Buildings are handed over once and changed for decades. Handover economics reward completion, not later change. Tenants move, services age, façades fail, programs shift, and loose equipment churns while structure and site should remain useful.

Shearing layers show where value is trapped. A service run cast into a slab injures the structure when it changes. A fit-out that blocks façade access captures the skin. Bonded finishes turn recoverable products into strip-out waste. The vocabulary changes the question from “is the building adaptable?” to “which layer changes, which remains, and what boundary protects both?”

The concept also explains why documentation is circular design. Layer boundaries, release routes, access, assumptions, and performance duties must outlive the first project team, or later teams rediscover the building destructively.

How to Recognize It

Look for a time map, not a diagram alone. A useful claim names each layer, its service life, its access route, and the conditions for changing it.

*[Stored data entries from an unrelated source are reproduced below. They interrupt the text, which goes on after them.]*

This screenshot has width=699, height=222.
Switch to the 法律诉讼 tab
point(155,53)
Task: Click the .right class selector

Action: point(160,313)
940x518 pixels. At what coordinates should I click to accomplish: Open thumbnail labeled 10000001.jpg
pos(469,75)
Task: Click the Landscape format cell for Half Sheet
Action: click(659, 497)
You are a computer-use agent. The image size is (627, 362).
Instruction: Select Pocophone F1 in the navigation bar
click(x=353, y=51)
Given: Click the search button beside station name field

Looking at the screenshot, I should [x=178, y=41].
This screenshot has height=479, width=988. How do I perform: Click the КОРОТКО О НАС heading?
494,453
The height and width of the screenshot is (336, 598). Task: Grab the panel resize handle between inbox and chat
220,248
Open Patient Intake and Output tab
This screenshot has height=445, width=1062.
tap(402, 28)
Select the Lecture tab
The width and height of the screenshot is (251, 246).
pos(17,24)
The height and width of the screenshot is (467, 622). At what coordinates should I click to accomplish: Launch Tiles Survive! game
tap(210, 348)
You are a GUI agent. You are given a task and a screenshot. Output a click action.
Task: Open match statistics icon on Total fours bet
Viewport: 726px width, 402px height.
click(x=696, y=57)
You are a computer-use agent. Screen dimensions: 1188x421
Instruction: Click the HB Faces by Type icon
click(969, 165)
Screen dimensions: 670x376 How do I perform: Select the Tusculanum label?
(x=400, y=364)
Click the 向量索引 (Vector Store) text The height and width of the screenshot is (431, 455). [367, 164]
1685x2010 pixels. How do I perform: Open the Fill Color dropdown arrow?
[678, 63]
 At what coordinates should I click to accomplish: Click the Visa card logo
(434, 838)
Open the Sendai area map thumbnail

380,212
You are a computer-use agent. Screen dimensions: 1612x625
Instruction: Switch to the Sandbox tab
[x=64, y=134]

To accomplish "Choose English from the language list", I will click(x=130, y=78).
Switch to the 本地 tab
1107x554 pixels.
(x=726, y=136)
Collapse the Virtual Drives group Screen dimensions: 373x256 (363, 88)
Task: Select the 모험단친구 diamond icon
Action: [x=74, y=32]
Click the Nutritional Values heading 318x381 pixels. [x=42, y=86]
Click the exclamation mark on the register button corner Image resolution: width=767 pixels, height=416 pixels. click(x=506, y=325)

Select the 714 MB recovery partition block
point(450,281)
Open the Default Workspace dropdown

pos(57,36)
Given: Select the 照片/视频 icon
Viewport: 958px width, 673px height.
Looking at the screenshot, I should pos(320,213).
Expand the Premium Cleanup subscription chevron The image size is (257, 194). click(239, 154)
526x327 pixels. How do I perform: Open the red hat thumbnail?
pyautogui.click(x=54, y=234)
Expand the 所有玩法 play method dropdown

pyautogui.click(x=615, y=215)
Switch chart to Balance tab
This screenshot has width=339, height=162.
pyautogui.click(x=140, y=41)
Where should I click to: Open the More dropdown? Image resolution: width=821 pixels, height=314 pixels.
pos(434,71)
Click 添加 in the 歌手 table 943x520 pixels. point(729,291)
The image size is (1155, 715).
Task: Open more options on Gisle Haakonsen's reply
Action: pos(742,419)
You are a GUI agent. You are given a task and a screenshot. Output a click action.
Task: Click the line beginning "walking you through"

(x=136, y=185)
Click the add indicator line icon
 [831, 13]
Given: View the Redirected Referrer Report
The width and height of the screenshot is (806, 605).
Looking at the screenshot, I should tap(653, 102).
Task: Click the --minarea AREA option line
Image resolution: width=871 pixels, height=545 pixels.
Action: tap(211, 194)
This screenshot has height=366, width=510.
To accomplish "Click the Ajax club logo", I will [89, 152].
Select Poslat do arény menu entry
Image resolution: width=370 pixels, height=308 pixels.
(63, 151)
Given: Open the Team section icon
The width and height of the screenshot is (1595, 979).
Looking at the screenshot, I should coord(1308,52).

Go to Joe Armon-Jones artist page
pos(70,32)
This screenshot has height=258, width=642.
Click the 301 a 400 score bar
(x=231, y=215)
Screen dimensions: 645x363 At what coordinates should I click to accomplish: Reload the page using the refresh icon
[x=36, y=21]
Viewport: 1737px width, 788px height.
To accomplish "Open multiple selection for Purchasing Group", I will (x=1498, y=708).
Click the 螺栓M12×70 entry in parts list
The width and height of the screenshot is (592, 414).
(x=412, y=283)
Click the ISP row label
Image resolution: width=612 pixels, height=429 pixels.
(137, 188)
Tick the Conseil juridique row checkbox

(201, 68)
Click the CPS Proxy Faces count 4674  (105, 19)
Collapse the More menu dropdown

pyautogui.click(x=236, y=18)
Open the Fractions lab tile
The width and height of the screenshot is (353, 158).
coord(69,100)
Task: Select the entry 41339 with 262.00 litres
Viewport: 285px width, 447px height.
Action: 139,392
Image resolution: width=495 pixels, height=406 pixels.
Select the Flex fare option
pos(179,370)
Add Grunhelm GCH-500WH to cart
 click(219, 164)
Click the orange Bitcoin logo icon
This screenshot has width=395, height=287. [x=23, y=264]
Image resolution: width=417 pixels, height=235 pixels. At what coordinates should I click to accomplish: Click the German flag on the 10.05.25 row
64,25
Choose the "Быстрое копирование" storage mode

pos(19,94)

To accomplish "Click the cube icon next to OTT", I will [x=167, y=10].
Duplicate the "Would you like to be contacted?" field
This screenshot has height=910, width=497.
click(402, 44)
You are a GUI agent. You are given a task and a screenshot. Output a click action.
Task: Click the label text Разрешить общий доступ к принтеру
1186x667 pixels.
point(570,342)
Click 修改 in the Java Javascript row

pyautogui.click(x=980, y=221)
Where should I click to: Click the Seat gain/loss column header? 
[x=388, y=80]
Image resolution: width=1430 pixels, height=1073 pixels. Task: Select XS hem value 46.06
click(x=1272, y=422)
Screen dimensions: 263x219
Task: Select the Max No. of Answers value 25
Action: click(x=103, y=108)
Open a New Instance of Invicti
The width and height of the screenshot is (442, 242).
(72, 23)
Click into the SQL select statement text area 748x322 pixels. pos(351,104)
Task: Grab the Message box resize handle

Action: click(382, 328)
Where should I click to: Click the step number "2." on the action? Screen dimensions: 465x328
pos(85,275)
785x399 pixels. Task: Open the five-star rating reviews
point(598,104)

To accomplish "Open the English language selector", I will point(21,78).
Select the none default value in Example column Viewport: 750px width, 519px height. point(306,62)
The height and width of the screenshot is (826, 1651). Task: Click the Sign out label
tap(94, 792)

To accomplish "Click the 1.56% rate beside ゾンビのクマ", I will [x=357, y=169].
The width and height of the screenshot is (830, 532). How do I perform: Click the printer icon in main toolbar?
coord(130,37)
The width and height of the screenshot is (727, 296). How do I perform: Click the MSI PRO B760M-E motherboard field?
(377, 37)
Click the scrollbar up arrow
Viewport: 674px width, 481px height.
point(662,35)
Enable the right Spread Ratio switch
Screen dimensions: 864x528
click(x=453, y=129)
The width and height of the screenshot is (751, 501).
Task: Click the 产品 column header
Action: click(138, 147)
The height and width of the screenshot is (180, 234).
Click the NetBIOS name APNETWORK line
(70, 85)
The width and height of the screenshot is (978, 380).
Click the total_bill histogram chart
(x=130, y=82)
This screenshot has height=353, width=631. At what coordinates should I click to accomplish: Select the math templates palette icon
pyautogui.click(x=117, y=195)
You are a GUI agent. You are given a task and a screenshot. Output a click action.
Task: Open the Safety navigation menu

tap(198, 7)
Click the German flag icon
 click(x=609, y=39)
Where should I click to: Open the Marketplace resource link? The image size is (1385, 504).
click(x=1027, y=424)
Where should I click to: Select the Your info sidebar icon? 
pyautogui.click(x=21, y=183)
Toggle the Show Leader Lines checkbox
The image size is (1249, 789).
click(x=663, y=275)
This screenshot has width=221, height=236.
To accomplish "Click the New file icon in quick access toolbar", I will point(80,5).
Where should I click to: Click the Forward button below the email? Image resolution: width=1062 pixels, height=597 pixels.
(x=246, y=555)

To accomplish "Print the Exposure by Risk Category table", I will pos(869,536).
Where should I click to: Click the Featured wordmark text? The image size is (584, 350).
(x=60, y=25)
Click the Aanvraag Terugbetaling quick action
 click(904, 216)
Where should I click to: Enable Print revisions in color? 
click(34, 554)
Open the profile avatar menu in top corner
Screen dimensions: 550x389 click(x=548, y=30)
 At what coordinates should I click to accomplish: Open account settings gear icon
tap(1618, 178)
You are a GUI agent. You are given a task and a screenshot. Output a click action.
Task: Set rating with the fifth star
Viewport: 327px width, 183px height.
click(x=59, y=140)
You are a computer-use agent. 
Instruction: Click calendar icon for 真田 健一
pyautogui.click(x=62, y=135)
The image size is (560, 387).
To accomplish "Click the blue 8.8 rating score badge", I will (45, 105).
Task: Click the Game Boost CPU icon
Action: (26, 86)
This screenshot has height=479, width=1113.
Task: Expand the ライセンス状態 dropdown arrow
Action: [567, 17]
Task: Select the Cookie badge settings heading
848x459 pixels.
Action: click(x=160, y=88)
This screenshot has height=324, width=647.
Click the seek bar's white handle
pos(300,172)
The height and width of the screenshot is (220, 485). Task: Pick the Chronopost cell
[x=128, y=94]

Strong versions usually show four things:

  • Different replacement logic for structure, envelope, services, fit-out, and contents.
  • Boundary details for fire, acoustic, waterproofing, airtightness, structural restraint, security, and maintenance access.
  • Access points and release routes for the layers expected to move first.
  • Records that tell later teams what can be touched, what must remain, and where the boundary sits.

Weak versions stop at the six labels while details still bond fast layers into slow ones or leave future teams without a safe route to change them.

How It Plays Out

In an office building, the base structure and cores may last for decades while tenant fit-outs change every five to ten years. A layer-aware project keeps partitions, ceilings, lighting, floor boxes, and data routes from being bonded to the frame. It records access to valves, dampers, fire-stopping, brackets, and cable paths.

In a façade retrofit, the skin is the pressure point. The old façade may be thermally weak, leaky, or worn out while the structure remains sound. The circular gain comes from replacing the failed layer while protecting the layers that still have decades of use.

In a school, services and space plan change faster than the frame. Teaching methods, technology, safeguarding requirements, ventilation expectations, and special-needs provision shift while the structure remains good. Accessible services and demountable partitions make that adaptation; buried services and wet-built partitions make demolition.

Older warehouse buildings often adapt because structure, skin, and space plan are loosely coupled: generous spans, high ceilings, simple envelopes, and visible services give later teams room to work. Highly integrated buildings can age badly because each system was optimized as one fixed composition. Once the first layer changes, the whole assembly fights back.

Warning

Don’t turn the six S’s into a slogan. A shearing-layer diagram has value only when the project team uses it to set access, connection, maintenance, replacement, and documentation decisions.

Consequences

Benefits

  • Helps adaptive-reuse teams decide what to retain, alter, remove, or recover.
  • Protects long-life value by keeping fast layers from damaging structure, skin, or site infrastructure.
  • Makes design for disassembly more practical because layer boundaries point to release routes.
  • Helps owners match maintenance and capital expenditure to expected layer life.
  • Improves material-passport records by tying products to their layer, change cycle, and evidence needs.

Liabilities

  • Becomes too neat when treated as a universal taxonomy rather than a project-specific model.
  • Adds coordination across architecture, structure, façade, MEP, interiors, fire, acoustics, facilities management, and procurement.
  • Conflicts with performance needs that bind layers, including compartmentation, weathering, airtightness, security, and structural restraint.
  • Produces little value when owners don’t update records after fit-outs, upgrades, and tenant work.
  • Can excuse premature replacement when teams assume fast layers should churn instead of first testing repair or maintenance.